That is all I'm going to add to this discussion.


----------



## perennialurker (Oct 1, 2009)

I have traditionally been EXTREMELY skeptical of these things, but lately I really don't know. Here is an interesting if inconclusive article on the topic that I read just recently: Internet Dating Much More Successful Than Thought


----------



## tnredhead (Apr 5, 2011)

Stephen said:


> Would you consider sharing what "pseudo-intimacy" is, and why you think it's dangerous?


I can't believe I am having such a hard time articulating my feelings about this particular subject. I think I have mixed feelings about it.

Dangerous was probably too strong of a word. I think pitfall might be more accurate. I read an article once about online relationships and it talked about halo effect, anonymity, pseudo intimacy, etc. I wish I could find it again, but I can't. 

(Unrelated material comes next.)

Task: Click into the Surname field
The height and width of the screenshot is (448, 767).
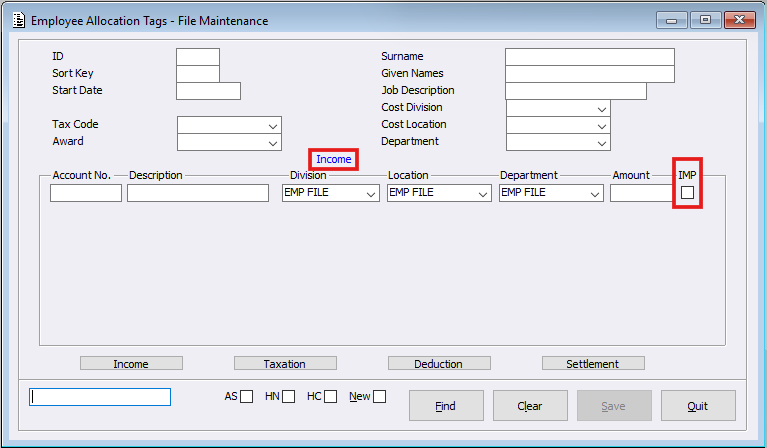Action: point(589,57)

In real life, it tends to take a while for any kind of deep topic to come up, and depending on your personality, it may take even longer before you feel comfortable discussing said topics with people. On the internet, you can just jump in to a forum thread and post your thoughts and feelings immediately on any given topic. I think this fosters a kind of pseudo-intimacy and the effect is compounded when you find someone with whom you consistently share the same ideas and feelings. I won't even begin to go in to how this might be compounded for people who feel that they rarely connect with others in real life...

Anyway, this is getting long. To those of you who found your SO online, congrats and best wishes. I can't help but personally find online relationships dubious but I'm always happy to hear when it works out for the best. :happy:


----------



## Stephen (Jan 17, 2011)

tnredhead said:


> In real life, it tends to take a while for any kind of deep topic to come up, and depending on your personality, it may take even longer before you feel comfortable discussing said topics with people. On the internet, you can just jump in to a forum thread and post your thoughts and feelings immediately on any given topic. I think this fosters a kind of pseudo-intimacy and the effect is compounded when you find someone with whom you consistently share the same ideas and feelings. I won't even begin to go in to how this might be compounded for people who feel that they rarely connect with others in real life...

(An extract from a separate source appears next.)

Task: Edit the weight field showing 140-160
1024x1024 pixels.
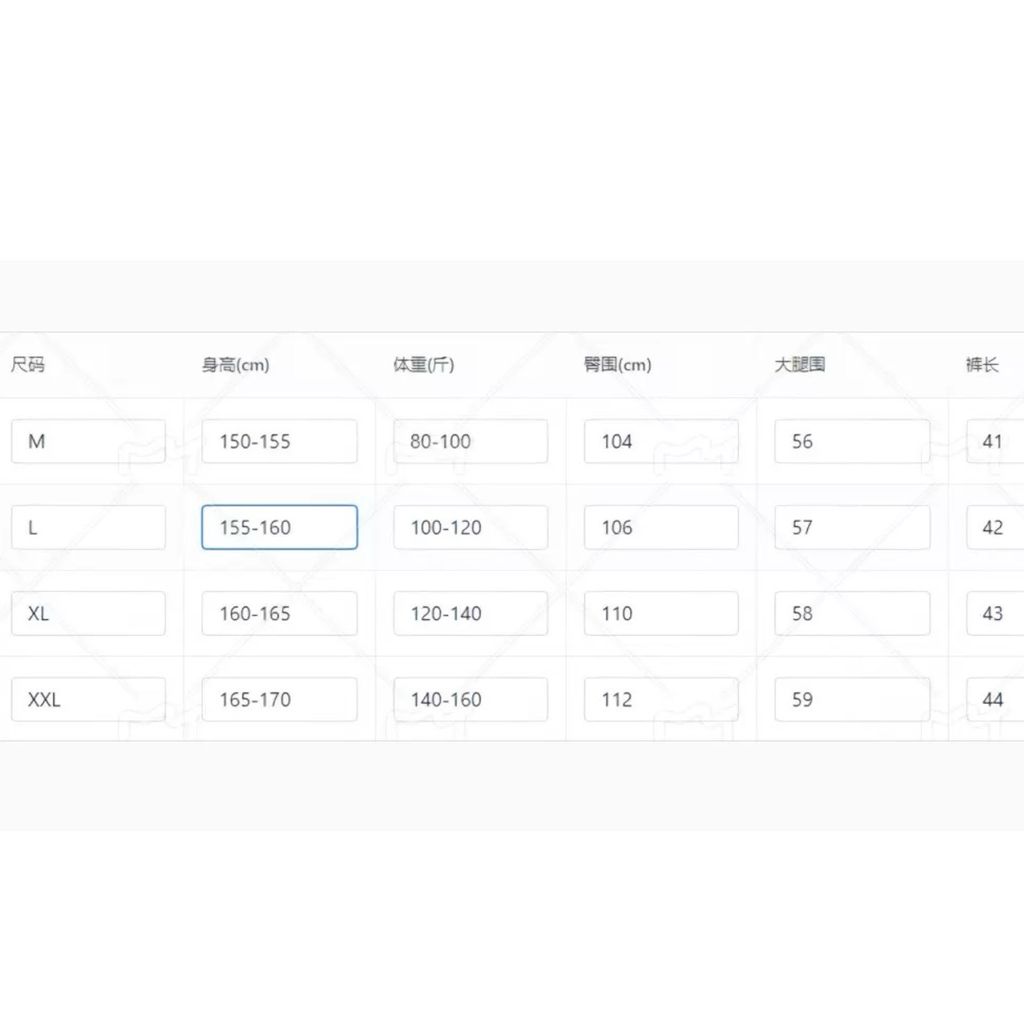Action: pos(470,699)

Good heavens, I found this very wise and useful. Thank you so much for sharing this. I think I know a couple of people who need to consider this. If you find that link, please don't hesitate to share it.


----------



## abster (Feb 9, 2011)

two of my longest relationship started online but then again, they were both local, or actually had mutual friends.

I met my ex on friendster, he messaged me cos we have mutual friends and i recognised him cos i had a crush on him where i used to go to church but never had the courage to talk to him. At that time, i was dating someone else so i kind of befriended him on friendster but didn't really think much of it. Months after i broke up with the guy i was dating then, he asked to meet up and we kind of hung out as friends and it just grew from there.

My boyfriend now, i met through facebook in the social worker network through college we also had mutual friends, again i wasnt looking for a relationship because i decided to stay single for awhile after my previous relationship broke. We met at a social work pub crawl a month later but just as friends and continued chatting oon facebook. I found out later that he had a crush on me when he asked me out on valentines day w/c i was thrilled cos i had feelings for him but was too chicken to say anything. 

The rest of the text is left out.